Il poursuit : « Par ailleurs, il vous prescrit de tenir la main au suivi cohérent et efficace du règlement des prestations liées à l’importation de deux millions neuf cent milles (2 900 000) tests de dépistage de la COVID 19 restant d’ici fin décembre 2020. Cette commande livrée au Cameroun au fur et à mesure au profit exclusif du ministère de la Santé publique par Mediline Medical Cameroon S.A dans le cadre d’un marché spécial régulièrement contracté ». Là encore, ces informations ne sont pas contenues dans le rapport d’étape de la chambre des comptes.
Enfin, sur la fabrication de l’hydro-chloroquine et de l’azithromycine, une opération évaluée à 657 088 524 Fcfa, qui n’a pas été réalisée, les médicaments ayant été importés de l’Inde, la chambre de la Cour des comptes estime que le ministère de la Santé « a passé une commande contraire à la proposition faite au président de la République et formalisée par un marché signé au lendemain de la mission d’évaluation de la Direction de la pharmacie, du médicament et des laboratoires (DPML)».
En réponse, au ministère de la Recherche scientifique et de l’Innovation, l’on explique : « que la dotation prévue dans le décret du Premier ministre rappelé plus haut n’a jamais été mise à la disposition du Minresi.

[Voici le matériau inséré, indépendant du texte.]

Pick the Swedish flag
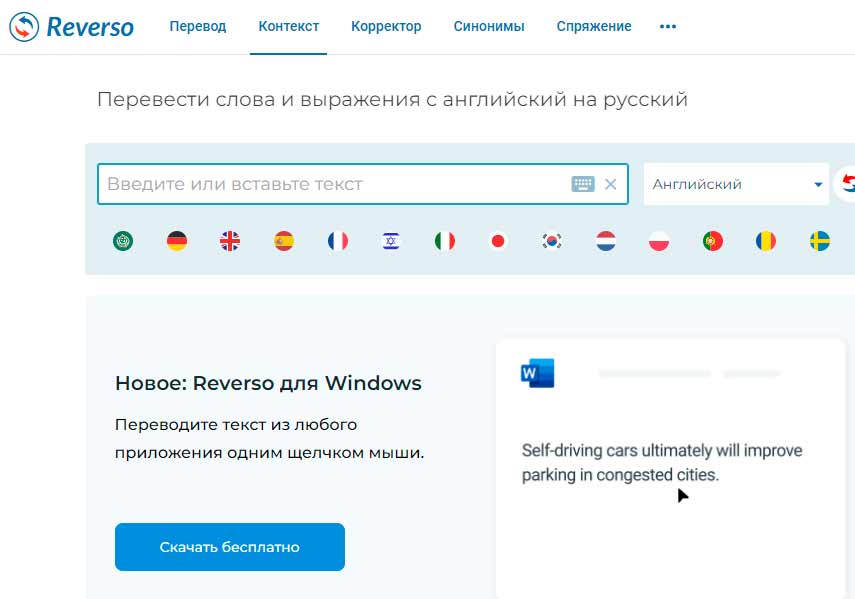 pos(819,241)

En effet, par correspondance n° B393/SG/PR du 17/11/2020, le ministre d’Etat, Secrétaire Général de la présidence de la République a notifié au ministre Madeleine Tchuinte, les Très Hautes Instructions du chef de l’Etat, lui prescrivant de surseoir à l’activité de fabrication par l’Institut de Recherches Médicales et d’Etudes des Plantes Médicinales (IMPM) de l’hydro-chloroquine et de l’azithromycine, pour un coût total de quatre milliards de francs CFA (4.000.000.000) francs CFA. Dès lors, sur les 6.100.000.000 de francs CFA initialement budgétisés pour ce département ministériel, il devrait rester la somme de deux milliards cent millions (2.100.000.000) de francs CFA ».
Là encore, Madeleine Tchuinte n’avait pas eu droit au contradictoire au moment de l’élaboration de ce rapport d’étape de la chambre des comptes, tout comme le ministre de la Santé publique, Manaouda Malachie.